10 de abril de 2008

Al final, el infierno (y V)

Conclusiones

Me lo he pasado en grande jugando esta campaña de Unknown Armies. Como bien ha dicho Rubén, “todo lo que les pasa a los jugadores es malo”, y no puede ser más cierto.

El título de la campaña, Confía en mí, era para no variar, un engaño. El tema principal no trataba de la amistad puede arreglarlo todo (aunque sí era el tema secundario). El tema principal era la decandencia del ser humano. Todo el mundo puede ser malvado si se ve forzado a ello, y eso se ha ido viendo a lo largo de las sesiones. Imagino que la mayoría también podrá admitir que sus personajes se han vuelto peores personas con el tiempo. Y es que el Submundo Ocultista representa un lado terrible de la humanidad.

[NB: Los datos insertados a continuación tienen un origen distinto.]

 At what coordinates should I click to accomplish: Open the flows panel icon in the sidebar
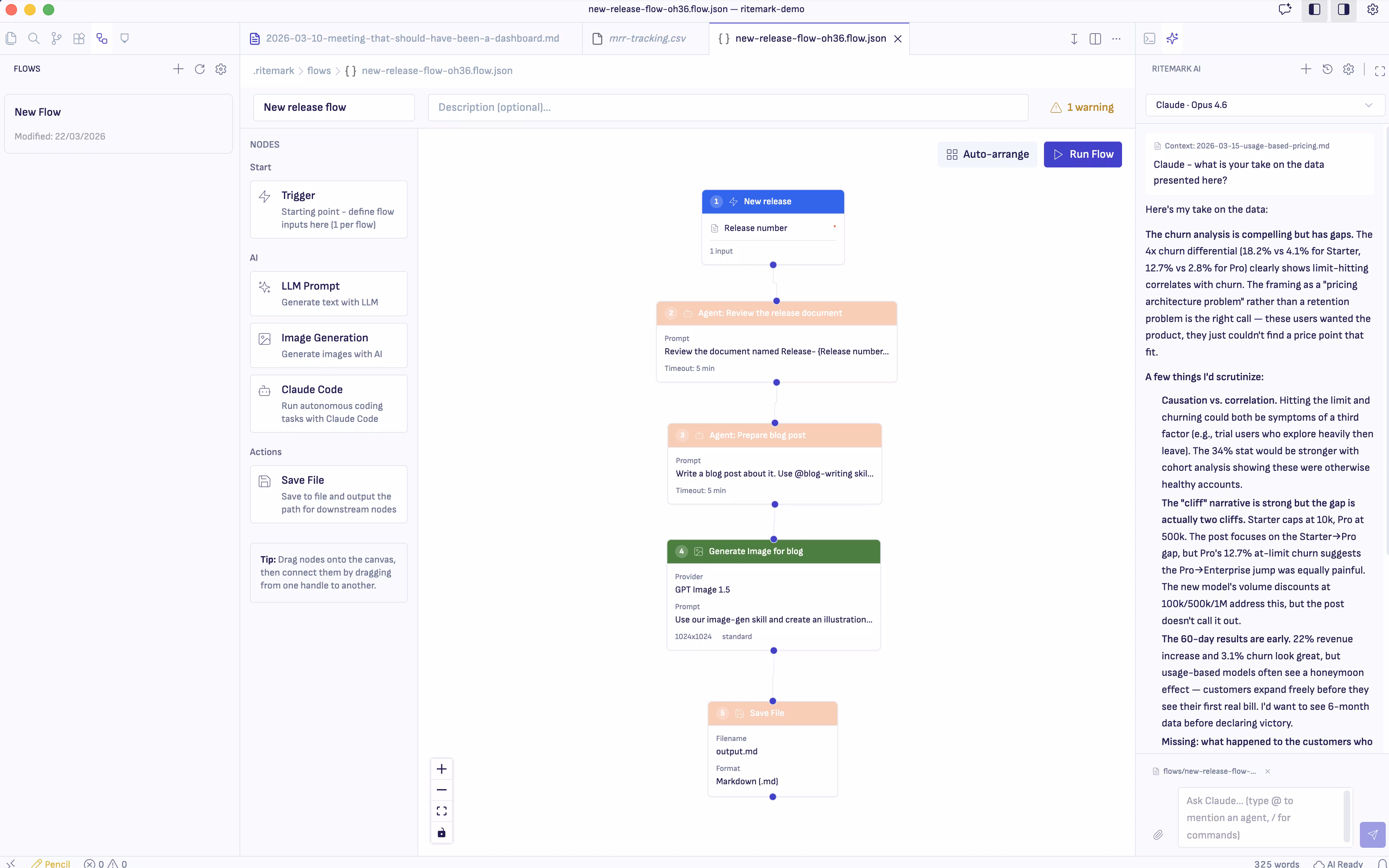click(x=102, y=38)
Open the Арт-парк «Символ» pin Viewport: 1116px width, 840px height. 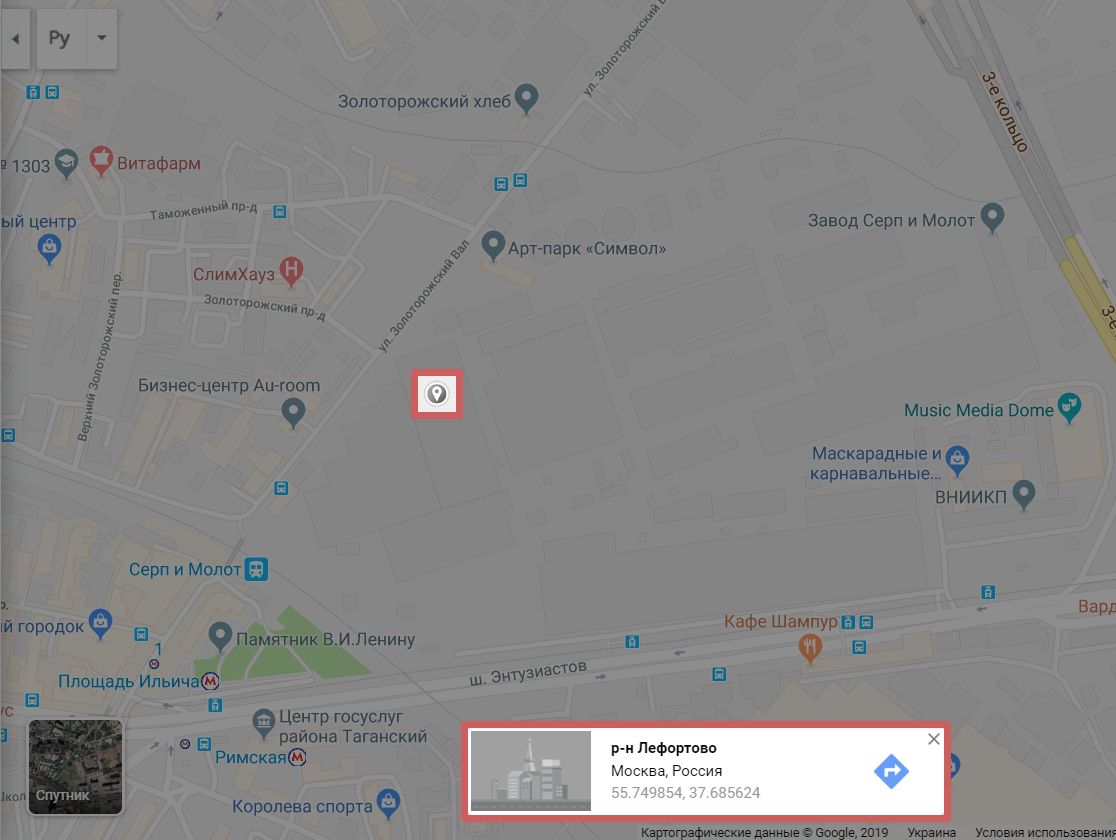(493, 246)
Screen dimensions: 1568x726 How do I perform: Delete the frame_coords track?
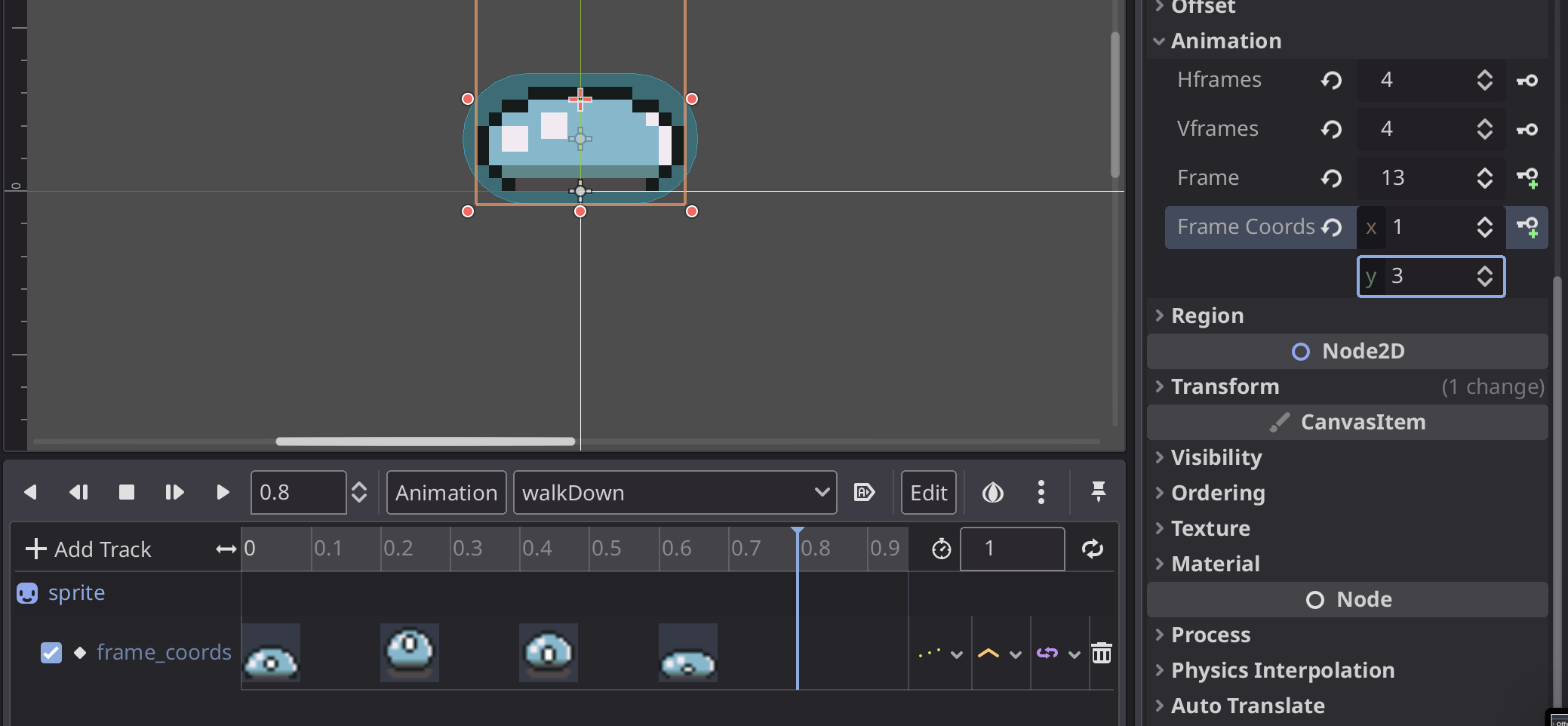point(1102,653)
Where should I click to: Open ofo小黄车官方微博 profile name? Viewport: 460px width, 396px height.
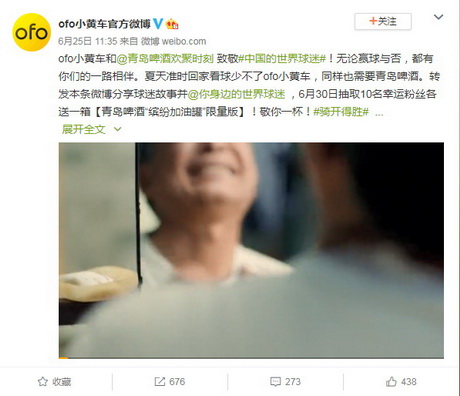click(x=104, y=24)
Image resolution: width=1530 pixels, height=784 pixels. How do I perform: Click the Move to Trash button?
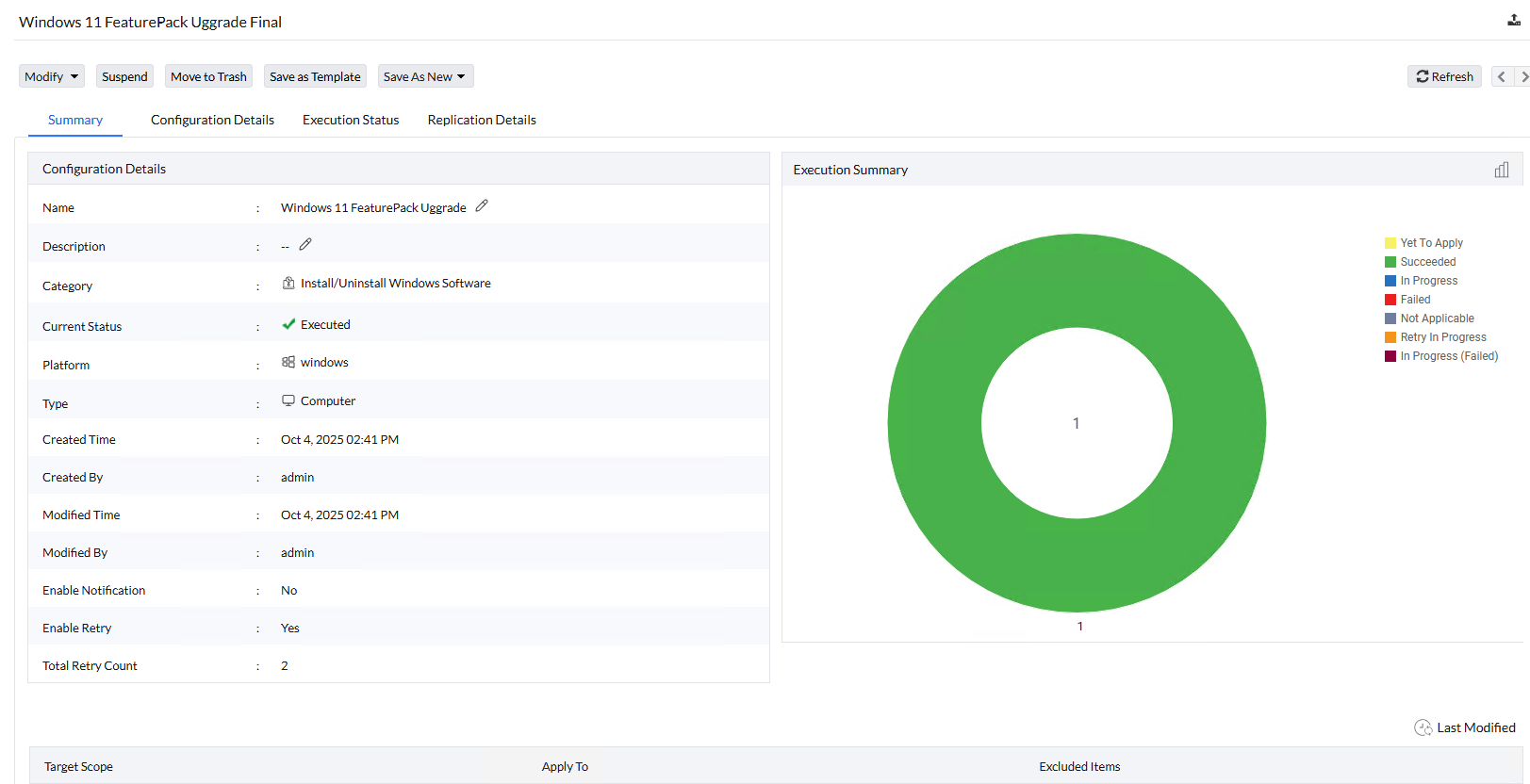click(x=208, y=76)
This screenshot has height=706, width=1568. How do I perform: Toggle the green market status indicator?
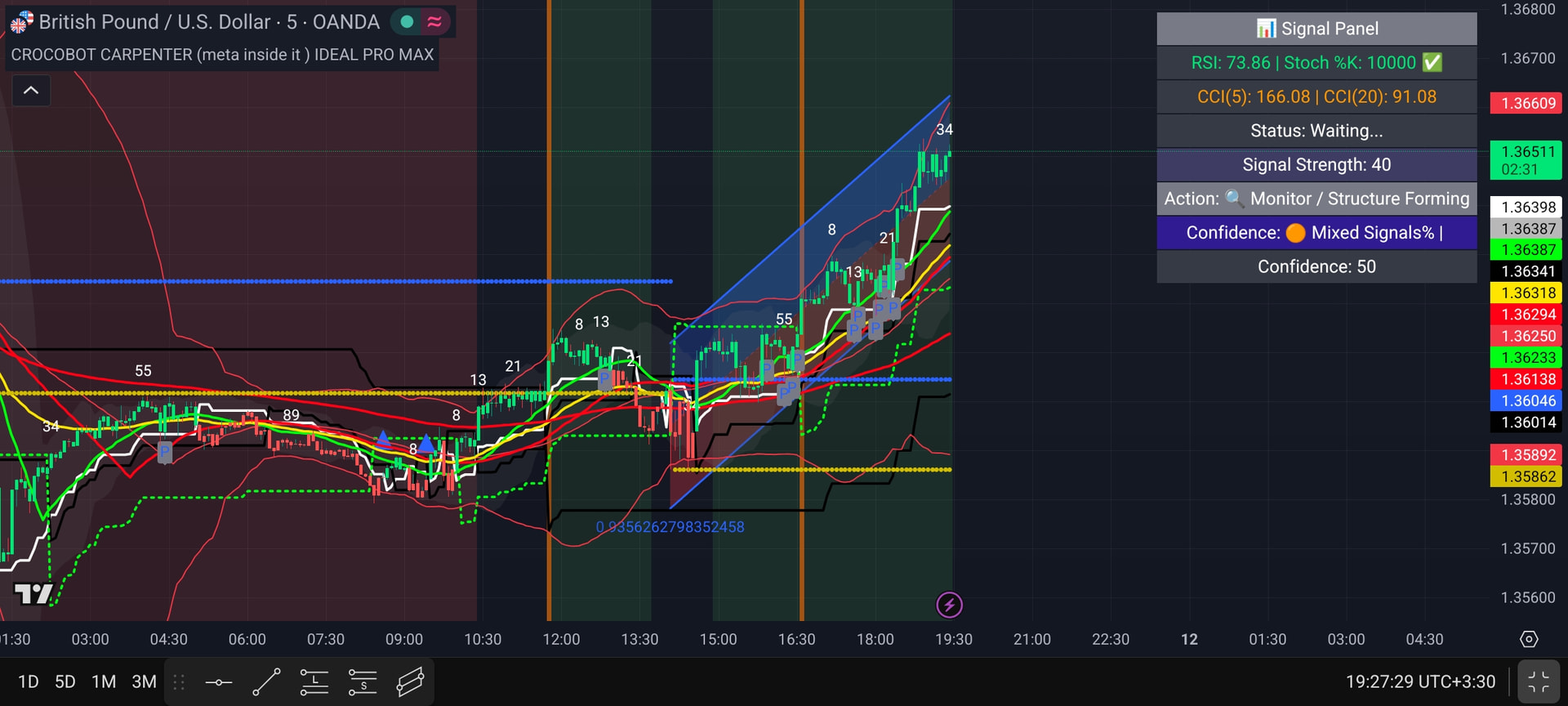point(406,22)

Con ese tema en mente, me permití engañar continuamente a los jugadores y presentar a muchos de los PNJs como traidores o canallas. La duda principal era ¿en quién puedes confiar?

También admito que en esta campaña he dedicado más esfuerzos a la historia que a los personajes, pero a la vez, les he dado más libertad que nunca. La mayoría de las aventuras no tenían un final prefijado, algo que anteriormente no era muy común en mis sesiones.

Con esta última aventura, Al final, el infierno, he querido juntar todos los conceptos que formaban la campaña, pero también quería hacer un final para la historia que habíamos creado. Para tratar los dos temas de la campaña: la amistad y la decadencia humana utilicé a Melissa para lo primero y a John Ming para lo segundo. Aunque no había establecido a esos dos personajes para ello (esta ha sido la aventura más abierta que he hecho nunca, al menos al diseñarla), sí que había previsto utilizar de alguna manera los PJs de los jugadores que no participaran en esta última aventura. Incluso me tomé la libertad de volver loco a uno de ellos, por el simple motivo de que la historia parecía dictarlo.

Así, aunque Huston e Irvin salvaron a Melissa a pesar de lo que pudieran pensar de ella, fueron testigos de cómo la locura convirtió a uno de sus mejores amigos en un egoísta despiadado.

Tampoco tenía predefinido que se abriera la Caja Toc-Toc, pero según avanzaba la partida, más lógico me parecía ese final apocalíptico. Es irónico pensar que en mi universo de UA, el terrorismo islámico jamás llegó a destruir las Torres Gemelas (ver Volar hacia el Cielo, la partida anterior), pero a cambio, se produjo un desastre aún mayor. Parece que el destino conduce a un futuro semejante en ambas realidades (la real y la de juego).

Por último, sí que quería jugar desde hace tiempo un epílogo junto con el personaje con el que comenzamos la campaña: ese sheriff misterioso, tan omnipotente y omnipresente como el mismo Dios, que ha seguido sus pasos y les ha recompensado con una cruel tarea por demostrar ser buenos o, al menos, humanos. Y eso no deja de ser una recompensa.